Overall, Feliciana Bank & Trust Company held equity amounting to 10.54 percent of its assets, which was lower than the national average of 12.03 percent.

Asset Quality Score

This test is intended to try to understand how the bank's reserves set aside to cover loan losses, as well as overall capitalization, could be affected by troubled assets, such as unpaid mortgages.

Having large numbers of these kinds of assets suggests a bank could eventually have to use capital to absorb losses, reducing its equity cushion. It also means that there are likely to be many assets that are in non-accrual status and thus aren't earning money, resulting in reduced earnings and potentially more risk of a future failure.

Feliciana Bank & Trust Company scored above the national average of 37.49 on Bankrate's test of asset quality, racking up 40 out of a possible 40 points .

A handy indicator of asset quality is the percentage of problem assets a bank holds compared to its total assets. As of December 31, 2017, 0.72 percent of Feliciana Bank & Trust Company's loans were noncurrent -- in other words, they were more than 90 days past due or were in non-accrual status. That's below the national average of 1.01 percent.

Banks keep a reserve to deal with troubled assets known as an "allowance for loan and lease losses." Comparing the reserve's size to the total amount of problem loans can be a widely used indicator when evaluating a bank's ability to manage problem assets. Unfortunately, the FDIC did not provide information on Feliciana Bank & Trust Company's loan loss allowance in its most recent filings.

Earnings score

A bank's ability to earn money has an effect on its safety and soundness. Earnings can be retained by the bank, increasing its capital cushion, or be used to address problematic loans, likely making the bank more resilient in tough times. Conversely, losses reduce a bank's ability to do those things.

On Bankrate's earnings test, Feliciana Bank & Trust Company scored 20 out of a possible 30, exceeding the national average of 15.12.

Return on equity, calculated by dividing net income (essentially, profit) by total equity, is one key measure of a bank's earnings.
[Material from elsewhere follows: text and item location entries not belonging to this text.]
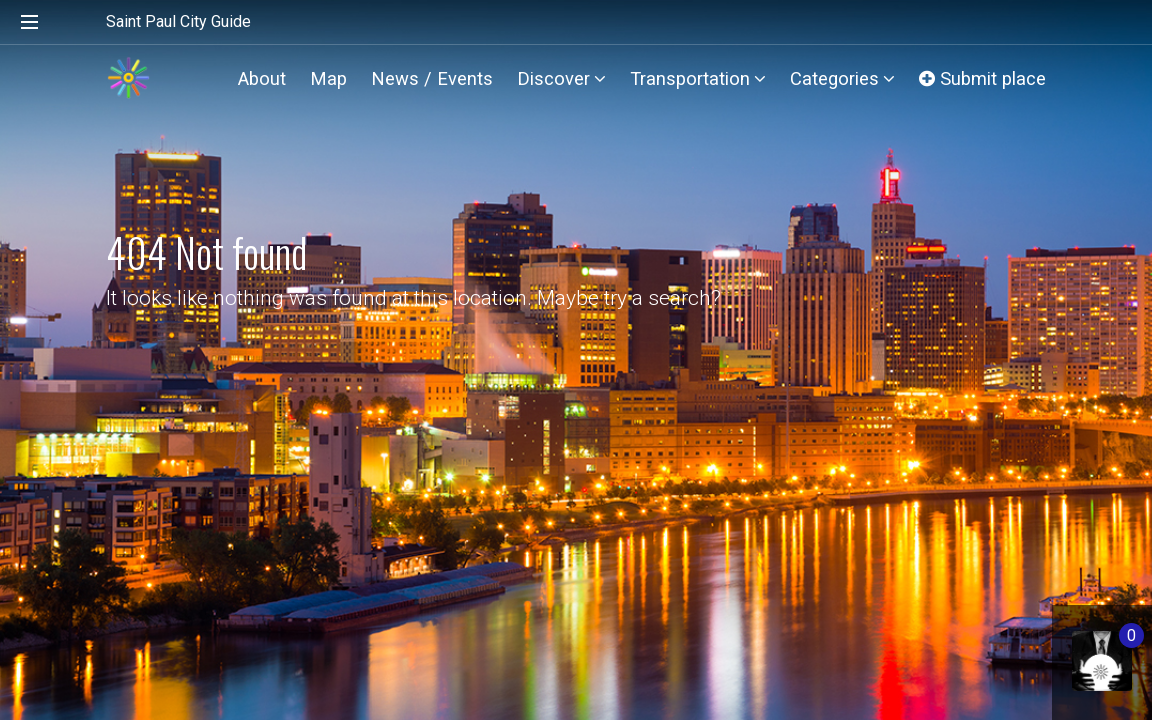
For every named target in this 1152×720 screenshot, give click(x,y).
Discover (561, 78)
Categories (842, 78)
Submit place (982, 78)
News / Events (432, 78)
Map (328, 78)
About (262, 78)
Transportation (698, 78)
Feliciana Bank & Trust Company's most recent annualized quarterly return on equity was 12.00 percent, above the national average of 8.10 percent.

The bank recorded net income of $1.5 million on total equity of $12.8 million for the twelve months ended December 31, 2017. The bank experienced an annualized return on average assets, or ROA, of 1.25 percent, above the 1 percent deemed satisfactory in accordance with industry standards, and above the average for U.S. banks of 1.00 percent.

WHAT IS SAFE & SOUND?

Bankrate.com's Safe & Sound Ratings provide a star rating system to evaluate the current financial status of financial institutions. The information gathered about banks, credit unions and thrifts is updated as set forth in the Terms of Use of Safe & Sound Ratings and Reports. The Safe & Sound Ratings information is grouped by categories of banks, thrifts and credit unions.

Scoring methodology

Bankrate.com evaluates the financial condition of institutions and assigns a one- to five-star rating for each with five stars representing the highest rating. Institutions with satisfactory performance will generally receive a rating of three or more stars. The majority of institutions fall into the three- to four-star range. An institution with an "NR" rating may be too new to rate or may have limited the publicly available information in their regulatory filings. The "NR" is not an indication of financial strength or weakness. The Safe & Sound rating is believed to be reliable, but the information is not guaranteed. In addition, events since the information was collected may have altered the institution's financial condition.